A potboiler. I don't want to put it down. Tuffy P and Mister Anchovy gave it to me and if you read and enjoyed Kitchen Confidential, this is every bit as good and funny. Heat: An Amateur's Adventures As Kitchen Slave, Line Cook, Pasta-Maker, and Apprentice to a Dante-Quoting Butcher In Tuscany, by Bill Buford. Now I never got into that whole phase in the 90's of Tuscany obsessed yuppies, but I love food as y'all know. And this book attracts the food rebel that I am. Buford squirms his way into the very famous Mario Batali's Manhattan kitchen of Babbo. The memoir of sorts begins by an account of the Picaresque life of chef Batali, mixed in with how Buford made his way into his kitchen.

Take a peek....

After two years at the Clift, Mario was invited to work at the Biltmore in Santa Barbara, a stately old Spanish colonial hotel the Four Seasons had just bought and wanted to revitalize.

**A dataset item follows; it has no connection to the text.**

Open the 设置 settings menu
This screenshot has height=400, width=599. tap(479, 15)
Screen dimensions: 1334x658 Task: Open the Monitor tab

Mario was brought in for all the obvious reasons ("energy, edge, fire, youth," according to Brian Young, the manager who hired him), was given his own restaurant, La Marina, and became, at twenty seven, the highest paid young-chef in the company. Andy Nusser, a computer designer at the time, met Mario at a late-night druggy party(Batali drinking tequilla from a goatskin boda bag, the liquor splattering all over his face). Someone had brought foie gras but didn't know how to serve it, and, rising to the challengethat a good cook should be able to make a meal with whatever is to hand, Mario prepared a sweet, vinegar-like reduction of Orange Nehi soda and Starburst candies. ("First you remove each Starburst fruit gum from it's wax-paper wrapper and put the candies in a saucepan, where, over low heat, you melt them slowly until you have a bright-colored syrup, and then, separately, you cook the soda, until it's reduced by half.") Nusser insists that the result was very good, and was so impressed that he decided then and there to become a chef.

4 comments:

mister anchovy said...

Heat is not for diets.

FOUR DINNERS said...

I intend to add squash to my vodka and live forever. Well, for a bit longer anyroad.

Gardenia said...

I had some real intelligent comment to make - then I got to the directions for the orange soda and fruit burst gum....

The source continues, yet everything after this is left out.